Released on Oct. 4 of this year with returning star of Joker (2019) Joaquin Phoenix and new co-star Gaga, Joker Folie a Deux opens with an animation that serves as a metaphor for the rest of the film. Arthur Fleck, dressed as the Joker, arrives at a theater where he hosts a talk show, but is quickly thwarted and imprisoned by his own shadow — the darker side of his dual identity, the Joker. The cops arrive after a mess lies in the Joker’s wake, and Arthur’s shadow ties itself back to his body, but it is Arthur who takes the fall for his alter ego’s menacing behavior.

The rest of the film largely follows Arthur’s court case in which he is being charged with the death penalty as his lawyer desperately tries to make the argument for Arthur’s split personality, otherwise known as borderline personality disorder. Before the audience gets to see any events unfolding in the courtroom — and there aren’t many — there is a lot of anticipation building that never quite arrives.

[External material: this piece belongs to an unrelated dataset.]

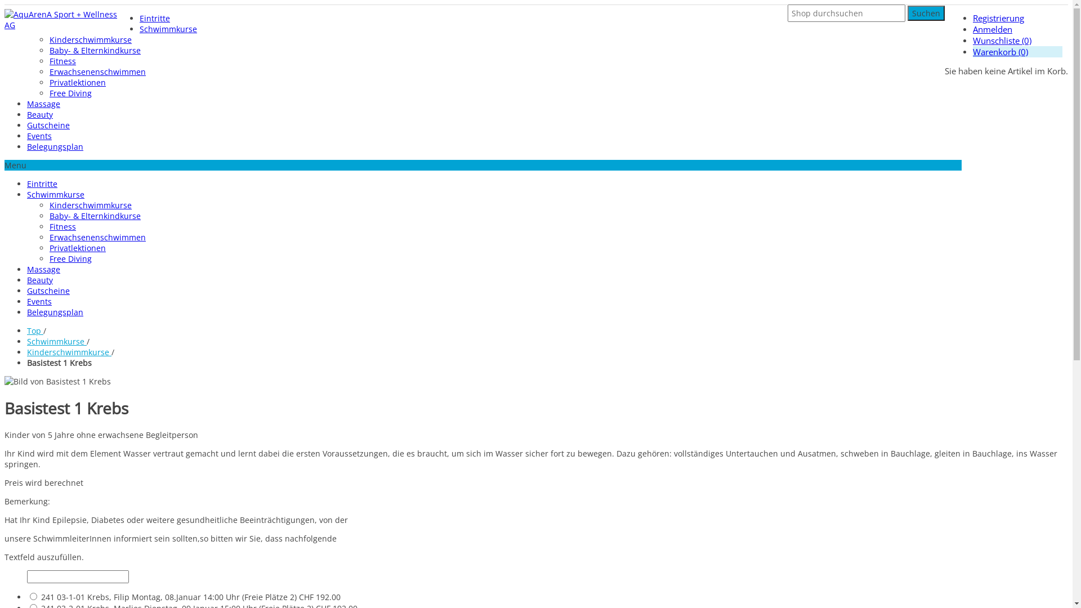  Describe the element at coordinates (926, 13) in the screenshot. I see `'Suchen'` at that location.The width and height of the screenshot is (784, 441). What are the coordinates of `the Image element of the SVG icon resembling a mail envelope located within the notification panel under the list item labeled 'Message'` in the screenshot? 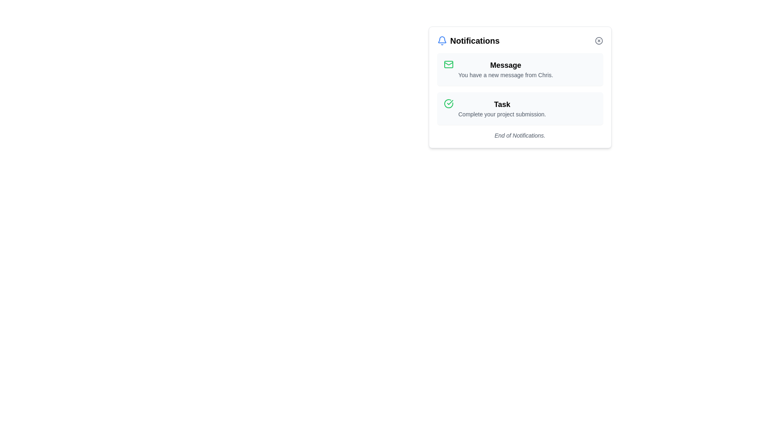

Following the events of the first movie, Arthur is in Arkham Asylum, the fictional psychiatric hospital of the DC Comic universe — the only reference to the DC universe in the film. He has been presenting very good behavior and doing as he’s told; he even tells jokes to the guards in exchange for cigarettes. As a reward for his decorum, he is taken to the least secure facility within the hospital for music sessions, where he meets Gaga’s Lee Quinzel — her character based on Harley Quinn — and they kick off a love affair.

Only then, after a quarter of the movie has gone by, some degree of momentum begins to pick up. Arthur relentlessly hums throughout the film — an indicator of the movie’s shyness in accepting itself as a musical — and is dragged from the asylum to court and back again. Lee meanwhile is discharged, and after leaving the asylum she engages in several interviews about Arthur’s “Joker” persona, only intensifying the rebellion he accidentally spurred in the first movie. Footage of Lee’s supposed interviews and city-wide uprisings outside the courtroom that are mentioned but never shown would have helped to propel the plot, but instead these events are just alluded to in hallway conversations. It seems that Phillips made a choice to contextualize the narrative rather than deepen it.

Starting Oct. 29, Joker Folie a Deux will be available for rent or purchase on streaming services — not even a month after its theatrical release. Reflecting a record box office revenue outcome, this early release to streaming seems to be in an attempt to correct the film’s loss of money. With a $200 million production budget, and additional $100 million marketing efforts, the box office grossing was at a shy $165 million worldwide — far from the $450 million necessary to break even, as studios and theaters usually split the ticket sales. The undeniable flop may be attributed to the negative reviews the movie saw following its release at film festivals, effectively killing the public’s anticipatory excitement.

Whether Arthur Fleck is deemed guilty or not, it ultimately doesn’t matter, just like the actors’ dedication and good camera angles don’t save the script — in a mess of events, the death of the Joker’s allure is tied to Arthur’s pathetic attitude. Unlike the first movie, Folie a Deux is uncommitted to anything it proposes itself to be, and the plot feels empty at its core. Phillips’ seemingly careless conclusion to his sequel justifies its lackluster reception.